Public Policy Planning & Consulting Co. (SEISAKU-KOUBOU) is a public policy consulting firm based in Tokyo, covering broad policy areas such as economic policy, fiscal policy, regulatory policy, administrative reform, international trade and investment, etc.
PPPC provides consulting and briefing services to the clients in the central/local governments, Diet, local assemblies and the private sector.

This blog is aimed at providing general information, latest updates and some of our analytical reports about Japan's public policy in English.
The contents include;
- updates on some important government councils, especially those in which our executive officers serve as the members,
- weekly reports on latest news in Nagata-cho, the political center in Japan, (partially).
- analytical reports and articles by our members and distinguished experts outside the firm,(partially).


Experts’ Meeting on Tax-Hike and Possibility of Snap Election

(TAKAHASHI Yoichi, PPPC Chairman)

The Cabinet Office on October 29 announced to hold meeting with experts to discuss validity of the next consumption tax hike to 10% scheduled in October 2015 from November 4 at the Cabinet Office. The experts are 42 figures, around half of which were reshuffled from the last year’s members. Still, it is predicted that many, more or less 70%, will likely voice in favor of the tax-hike.

The meeting are scheduled on November 4, 13, 14, 17, 18. What requires attentions is the release of GDP update in July-Sep period scheduled on November 17. Taking the schedule into consideration, discussions will likely flow into such a bureaucratic-prone scenario that the experts first voice necessity of the tax-hike, then negative effects of the past tax-hike will be confirmed by the latest GDP update, then someone will insist urgency of economic measures to mitigate the negative economic impacts.

In the meantime, in the political arena, there is a possibility of Lower House dissolution and a snap election on the issue of whether to suspend the scheduled tax-hike alone. It is possible that the Cabinet compiles outline of the next fiscal year’s budget by suspending the tax-hike and calls a sudden election; lesson from the experience of the Aso administration which was pressured into the Lower House dissolution and consequently lost the power.

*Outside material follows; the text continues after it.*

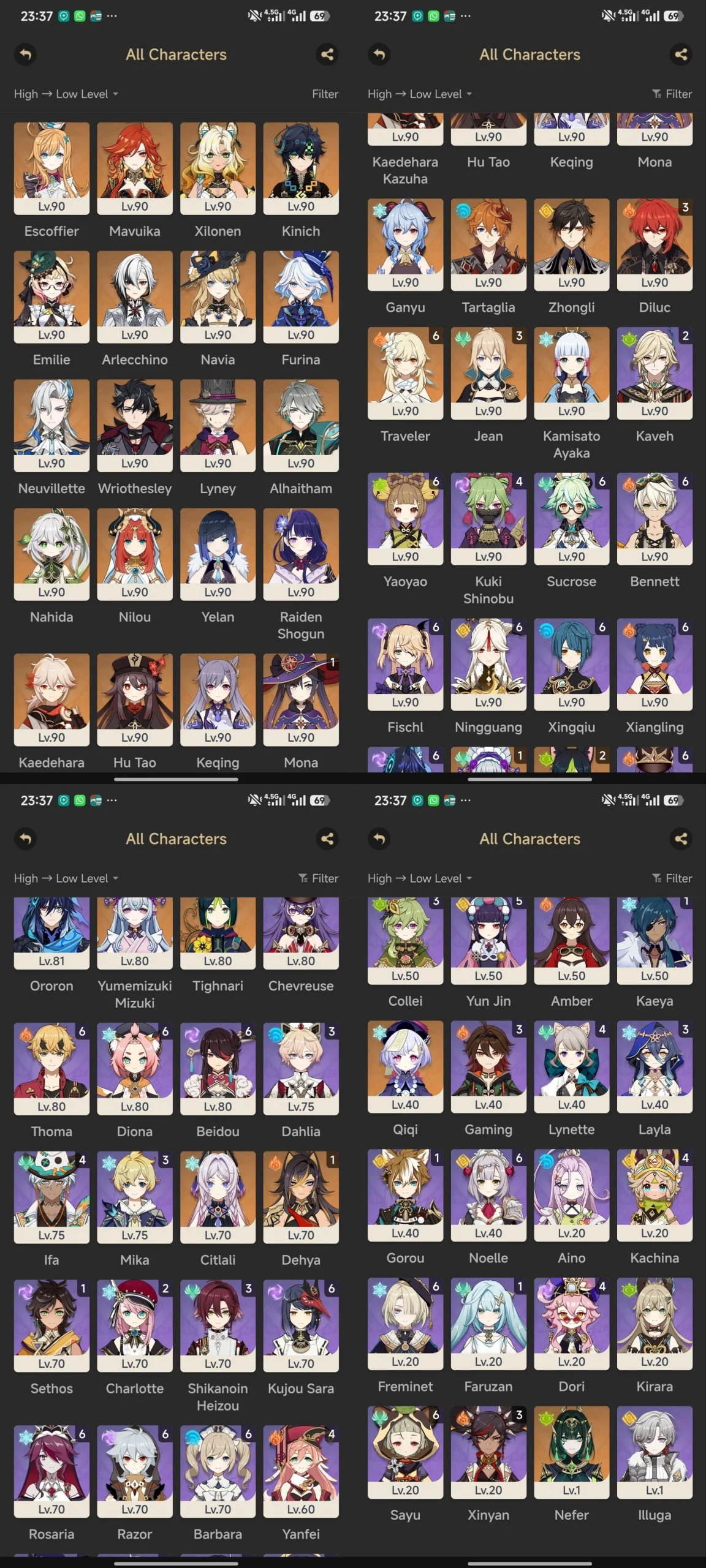Tap the share icon above Kinich's card
This screenshot has height=1568, width=706.
pyautogui.click(x=327, y=55)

More specifically, the schedules are rumored to be Lower House dissolution on November 19 (taian: lucky day on the Japanese calendar) -> election on December 14, one that resembles two years ago when LDP came back to power (Lower House dissolution on November 16 -> election on December 16). After hearing opinions of the experts until November 18, Abe calls on an election by stating he wants to hear opinions of the national public.

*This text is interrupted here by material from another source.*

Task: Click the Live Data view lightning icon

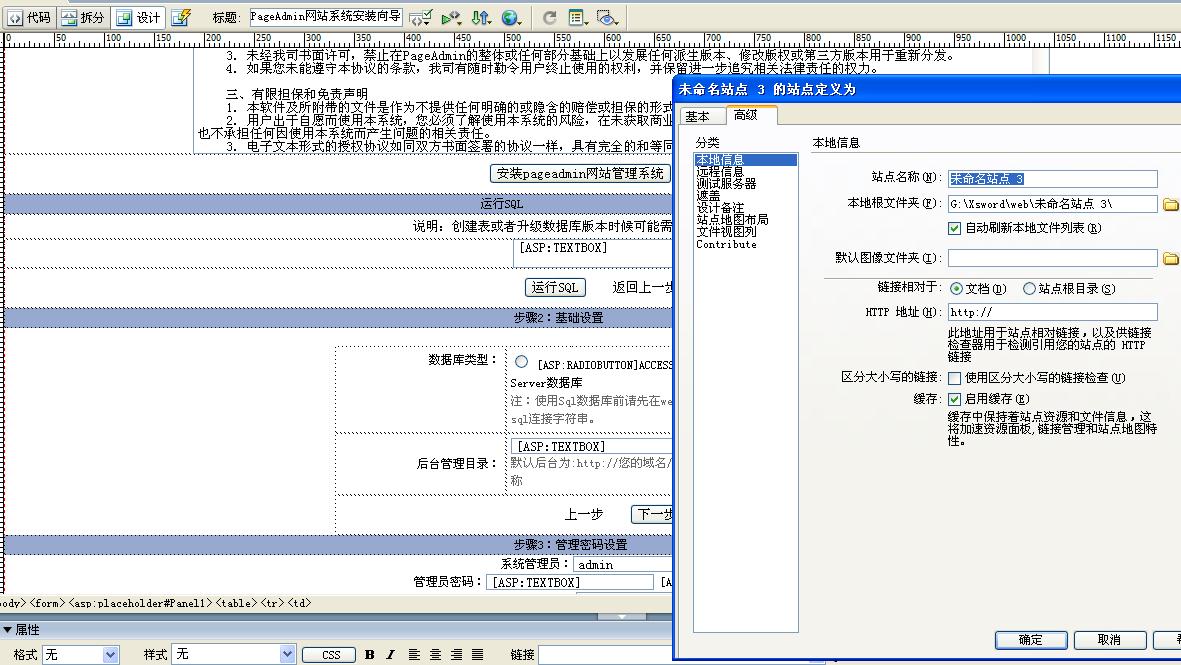Action: [180, 17]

The Sundays in December and their auspiciousness are 7 (sensho: a day on which bold actions are supposed to turn out well), 14 (tomobiki: a day on which one's bad luck is thought to affect one's friends), 21 (senbu: a day on which it is supposed to be better to avoid disputes and hurried actions) and 28 (taian). December 28 is the lucky day but it is difficult to do elections in the year-end. Because Dec 21 is the senbu, December 14 will be the right day to call an election, and by calculating back the date November 19 will be the day to dissolve the Lower House; right after the meetings with the experts are finished.

Another alternative is to call a snap election in mid- or end-January by shortly extending the current Diet session scheduled to end on November 30.

The recent Cabinet reshuffle was a temporary one until the next full-scale lineup in the next year, however, the scenario has been upset by resignation of the two female Cabinet members. Still, thanks to the damage-control efforts, the Cabinet and ruling party approval rate has been on the uptick, respectively 50% and 40%. So now the possibility of a snap election has been rumored.